19.    Answer D. Prolonged exposure to the sun, unusual cold, or other conditions can damage the skin. The outdoor construction worker would fit into a high-risk category for the development of an integumentary disorder. An adolescent may be prone to the development of acne, but this does not occur in all adolescents. Immobility and lack of nutrition would increase the older person’s risk but the older client is not at as high a risk as the outdoor construction worker. The physical education teacher is at low or no risk of developing an integumentary problem.

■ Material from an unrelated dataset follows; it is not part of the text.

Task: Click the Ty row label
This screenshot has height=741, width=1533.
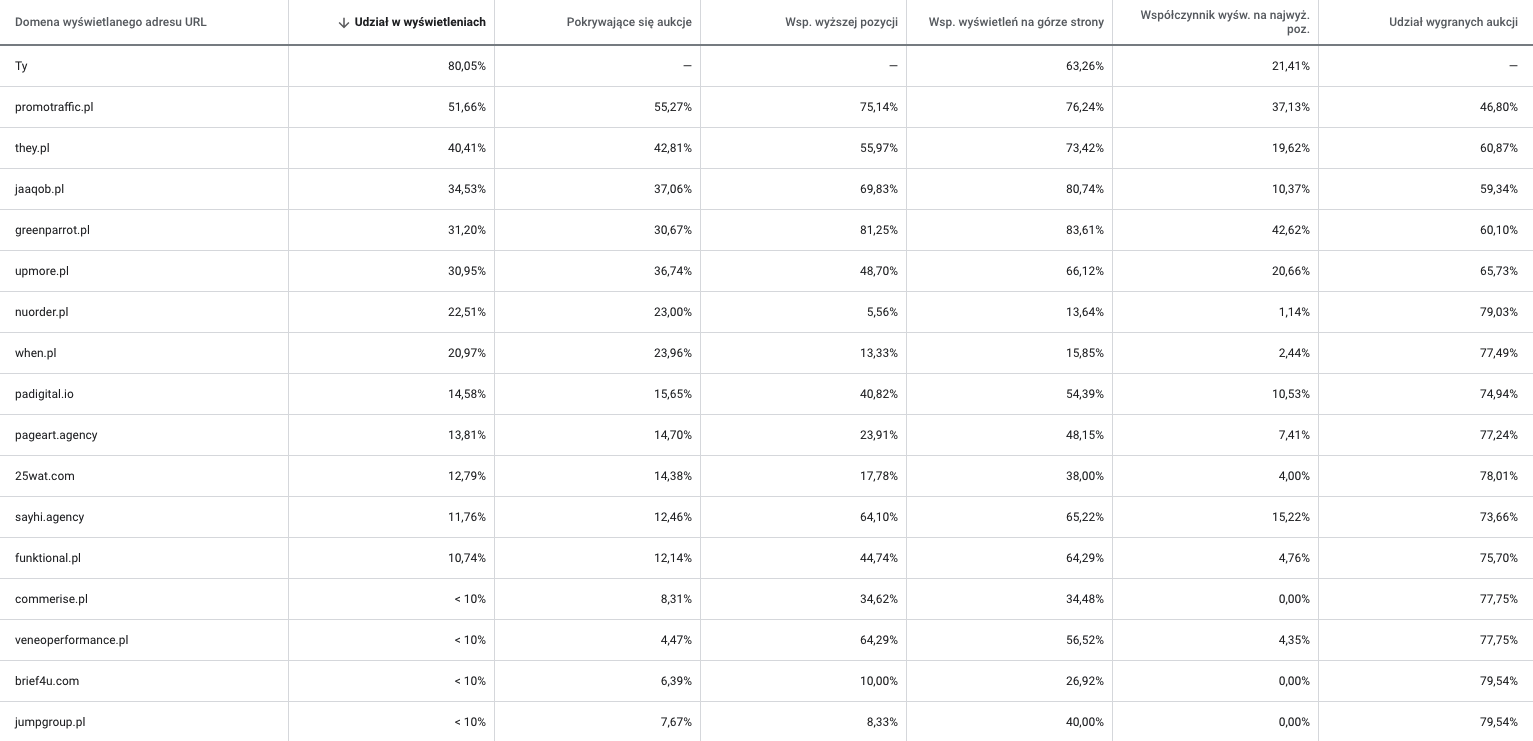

20.    Answer B. Depending on the size and location of the lesion, a biopsy is usually a quick and almost painless procedure. The most common source of pain is the initial local anesthetic, which can produce a burning or stinging sensation. Preoperative medication is not necessary with this procedure.
21.     Answer D. For effective tissue healing, adequate intake of protein, vitamin A, B complex, C, D, E, and K are needed. Therefore, the client should eat a high protein diet with plenty of fruits and vegetables to provide these nutrients. The bandage should be secure but not too tight to impede circulation to the area (needed for tissue repair). If the client’s foot feels cold, circulation is impaired, thus inhibiting wound healing.
22.    Answer A. To prevent disruption of the artificial skin’s adherence to the wound bed, the client should restrict range of motion of the involved limb. Protein intake and fluid intake are important for healing and regeneration and shouldn’t be restricted. Going outdoors is acceptable as long as the left arm is protected from direct sunlight.
23.    Answer C.  Severe pressure like pain out of proportion to visible signs distinguishes necrotizing fasciitis from cellulitis. Erythema, leukocytosis, and swelling are present in both cellulitis and necrotizing fasciitis.
24.    Answer A.  When someone in a group of persons sharing a home contracts scabies, each individual in the home needs prompt treatment whether he’s symptomatic or not. Towels and linens should be washed in hot water. Scabies can be transmitted from one person to another before symptoms develop.
25.    Answer B. A urine output of less than 40 ml/hour in a client with burns indicates a fluid volume deficit. This client’s PaO2 value falls within the normal range (80 to 100 mm Hg). White pulmonary secretions also are normal. The client’s rectal temperature isn’t significantly elevated and probably results from the fluid volume deficit.
26.    Answer C. Ecchymosis is a type of purpuric lesion and also is known as a bruise. Purpura is an umbrella term that incorporates ecchymoses and petechiae. Petechiae are pinpoint hemorrhages and are another form of purpura. Erythema is an area of redness on the skin.
27.    Answer A. Cherry angioma occurs with increasing age and has no clinical significance. It appears as a small, round, bright red–colored lesion on the trunk or extremities. Spider angiomas have a bright red center with legs that radiate outward. These lesions commonly are seen in liver disease and vitamin B deficiency, although they occasionally can occur without underlying pathology. A venous star results from increased pressure in veins, usually in the lower legs, and has an irregularly shaped bluish center with radiating branches. Purpura results from hemorrhage into the skin.
28.    Answer D. Reticular skin lesions resemble a net in appearance. Annular lesions are ring-shaped, whereas linear lesions appear in a straight line. Arciform lesions are shaped like an arc.
29.    Answer D.  An early sign of SLE is the appearance of a butterfly rash across the nose. Hyperthyroidism often leads to moist skin and increased perspiration. Pernicious anemia would be manifested by pallor of the skin. Cardiopulmonary disorders may lead to clubbing of the fingers.
30.    Answer C.  E. coli normally is found in the intestines and constitutes a common source of infection of wounds and the urinary system. The other microbes listed are part of the normal flora of the skin.